╭─ EXTRAIT DU TEXTE

Par le dialogue. On ne construit pas une culture inclusive à coups de slogans, mais en apprenant à se dire les choses. Je me souviens d'une jeune collaboratrice qui avait été interpellée en réunion par un "ladies first". Elle l'a vécu comme une forme de condescendance. Le manager ne comprenait pas. Alors je lui ai posé une question simple : "Si tu avais dit black first, comment cela aurait été perçu ?". Et là, il a compris. La clé, c'est l'écoute, l'explication mutuelle et l'humilité intergénérationnelle.
La place des seniors revient régulièrement dans l'actualité RH. Quelle est votre position ?
Il faut sortir de l'idée que les seniors coûtent plus cher. Ce qu'ils apportent est irremplaçable : mémoire, stabilité, capacité à transmettre. Mais attention : pour qu'un senior reste pertinent, il doit rester en mouvement. Cela suppose de repenser la formation : adapter les formats, respecter les rythmes, accompagner l'appropriation de nouveaux outils comme l'IA. C'est à l'employeur d'anticiper les évolutions, pas au collaborateur de deviner.

╰─

À FAIRE 1: D'après l'extrait, pourquoi faut-il repenser la formation des seniors ? Répondez en une à trois phrases.
À FAIRE 2: Recopiez sans rien changer le passage de l'extrait qui commence à « La place des » et se termine à « collaborateur de deviner. ».

╭─ DONNÉES ENREGISTRÉES

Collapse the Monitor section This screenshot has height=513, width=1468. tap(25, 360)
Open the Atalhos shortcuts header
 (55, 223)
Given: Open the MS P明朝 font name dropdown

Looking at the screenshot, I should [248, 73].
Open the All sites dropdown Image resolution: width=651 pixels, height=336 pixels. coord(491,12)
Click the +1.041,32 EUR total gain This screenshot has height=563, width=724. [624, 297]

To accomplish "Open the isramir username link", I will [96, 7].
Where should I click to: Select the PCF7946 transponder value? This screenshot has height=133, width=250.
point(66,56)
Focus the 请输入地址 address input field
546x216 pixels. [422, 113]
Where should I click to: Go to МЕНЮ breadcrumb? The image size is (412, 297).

╰─

RÉPONSE 1: Pour qu'un senior reste pertinent, il doit rester en mouvement, et cela suppose de repenser la formation. Il faut donc adapter les formats, respecter les rythmes et accompagner l'appropriation de nouveaux outils comme l'IA.

RÉPONSE 2:
La place des seniors revient régulièrement dans l'actualité RH. Quelle est votre position ?
Il faut sortir de l'idée que les seniors coûtent plus cher. Ce qu'ils apportent est irremplaçable : mémoire, stabilité, capacité à transmettre. Mais attention : pour qu'un senior reste pertinent, il doit rester en mouvement. Cela suppose de repenser la formation : adapter les formats, respecter les rythmes, accompagner l'appropriation de nouveaux outils comme l'IA. C'est à l'employeur d'anticiper les évolutions, pas au collaborateur de deviner.